En Argentina, solo el 40% de las personas se percibe hoy como clase media. Y ese sentido de “ser de clase media” tiene menos que ver con los ingresos que con la idea de pertenecer: poder consumir, participar, estar incluido en las mismas prácticas que el resto del mundo. Por eso, eventos globales como el Black Friday no son simplemente una jornada de descuentos: son una forma de reafirmar la identidad colectiva. En un país donde el acceso fluctúa y la estabilidad es un espejismo, consumir es también una declaración simbólica: “yo también puedo estar ahí”.
Las filas frente al nuevo Decathlon, las peregrinaciones a outlets o las estrategias para cazar promociones son parte de esa narrativa. Según nuestro último Trend Lab de Youniversal, el consumidor argentino asume que para consumir en este país siempre hay que rebuscársela. Esa creatividad forzada se volvió rasgo cultural: comprar no es un acto pasivo sino una proeza, una muestra de ingenio y resistencia cotidiana.
El crecimiento de los outlets, las ferias y los formatos “smart shopping” confirma que el consumo dejó de ser individual para volverse una experiencia compartida. Comprar barato ya no es solo ahorrar: es demostrar astucia, pertenecer a una comunidad que “sabe cómo hacerlo”. En un contexto de crisis, cada descuento es una pequeña victoria simbólica.

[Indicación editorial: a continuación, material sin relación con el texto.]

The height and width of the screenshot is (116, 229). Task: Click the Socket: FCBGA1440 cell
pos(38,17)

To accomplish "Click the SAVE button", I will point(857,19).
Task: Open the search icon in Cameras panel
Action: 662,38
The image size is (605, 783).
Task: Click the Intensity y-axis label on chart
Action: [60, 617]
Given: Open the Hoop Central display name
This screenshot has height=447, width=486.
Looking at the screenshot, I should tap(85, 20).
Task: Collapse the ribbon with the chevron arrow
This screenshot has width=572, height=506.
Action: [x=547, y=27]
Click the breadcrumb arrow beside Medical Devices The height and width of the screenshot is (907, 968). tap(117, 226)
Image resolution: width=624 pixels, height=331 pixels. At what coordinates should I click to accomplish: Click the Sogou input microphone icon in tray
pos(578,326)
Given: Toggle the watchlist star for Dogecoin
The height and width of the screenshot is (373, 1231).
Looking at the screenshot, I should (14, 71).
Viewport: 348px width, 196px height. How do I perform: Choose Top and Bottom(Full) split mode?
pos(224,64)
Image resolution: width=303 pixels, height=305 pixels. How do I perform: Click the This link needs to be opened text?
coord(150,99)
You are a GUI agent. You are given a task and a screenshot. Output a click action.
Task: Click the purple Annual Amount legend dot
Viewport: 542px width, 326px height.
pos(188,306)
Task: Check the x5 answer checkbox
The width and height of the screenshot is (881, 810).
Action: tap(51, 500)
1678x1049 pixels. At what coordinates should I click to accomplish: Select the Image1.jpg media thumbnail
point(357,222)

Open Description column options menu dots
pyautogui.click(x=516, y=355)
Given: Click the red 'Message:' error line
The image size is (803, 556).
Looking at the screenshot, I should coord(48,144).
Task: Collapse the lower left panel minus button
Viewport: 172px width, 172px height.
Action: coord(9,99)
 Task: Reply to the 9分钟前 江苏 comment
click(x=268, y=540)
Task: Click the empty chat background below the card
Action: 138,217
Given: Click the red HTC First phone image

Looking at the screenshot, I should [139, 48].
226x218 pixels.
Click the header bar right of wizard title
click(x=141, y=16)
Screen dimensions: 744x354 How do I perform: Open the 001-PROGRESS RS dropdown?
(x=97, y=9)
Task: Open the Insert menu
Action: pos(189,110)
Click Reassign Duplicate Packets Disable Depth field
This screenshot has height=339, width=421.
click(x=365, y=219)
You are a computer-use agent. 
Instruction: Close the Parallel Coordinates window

El Black Friday, con su mezcla de euforia y descontrol, sintetiza esa tensión entre deseo y acceso. Los consumidores no buscan únicamente objetos, sino reconocimiento. Un televisor o un perfume pueden ser el pasaporte simbólico a un mundo global del que muchos se sienten parcialmente afuera. En el fondo, el consumo —incluso el más caótico— no es banal: es una forma de decir “yo también pertenezco”.